I took those Scriptures on the car ride into San Francisco and in the waiting room. And in the midst of my pounding heart, and that weird unsettling feeling of the absolutely unknown, I felt peace. I heard the words over and over again, "Do not be afraid. Do not be afraid. Do not be afraid."

So, my little guy is okay; but he does have a mild obstruction in his left kidney. I won't go into all the details; but it's not a serious condition and could change before he's born. If not, it's a very fixable thing that many times can be taken care of with antibiotics when he is born. They see this problem (more so with boys) and often the babies are born with no problems. There's nothing that can be done until he's born and most importantly, he's developing fine and in all other areas, completely healthy. We do have to go back for another ultrasound in 10 weeks.

So for the next 10 weeks, I'm choosing not to worry. Because it is a choice. Will I be successful? Well...I've already had a few slip ups. But I am constantly reminded of what my wise sister said to me, "Now God wants to know if you are going to give this over to Him. If you are going to daily lay it at His feet." She said this to me before I knew exactly what the situation was and I had many questions. While many of my questions have now been answered and my mind has been eased, there is still that little "What if?" I hate those pesky "What ifs" that linger in the back of your mind!
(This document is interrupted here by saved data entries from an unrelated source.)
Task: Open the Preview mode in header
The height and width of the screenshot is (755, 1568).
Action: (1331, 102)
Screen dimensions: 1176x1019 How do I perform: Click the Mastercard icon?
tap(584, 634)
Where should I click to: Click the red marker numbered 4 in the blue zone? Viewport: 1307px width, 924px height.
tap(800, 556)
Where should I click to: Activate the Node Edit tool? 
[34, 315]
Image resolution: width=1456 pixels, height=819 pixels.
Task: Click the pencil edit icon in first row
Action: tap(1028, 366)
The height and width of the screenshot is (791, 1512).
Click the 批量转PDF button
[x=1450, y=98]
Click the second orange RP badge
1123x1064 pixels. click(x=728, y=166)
There are a couple of things I definitely don't wonder or worry about. I don't wonder if God loves me or Andy or our little boy. I don't wonder if it's all a crazy accident because I know my whole life has been planned carefully by God. As I look forward to Easter tomorrow, I am vividly reminded at just how much God loves me. His ultimate sacrifice, his Only Son, is the greatest possible declaration of His love for all of us. I'm so thankful He called me to be one of His own. I'm so thankful that my God is real, alive, and powerful. Happy Easter!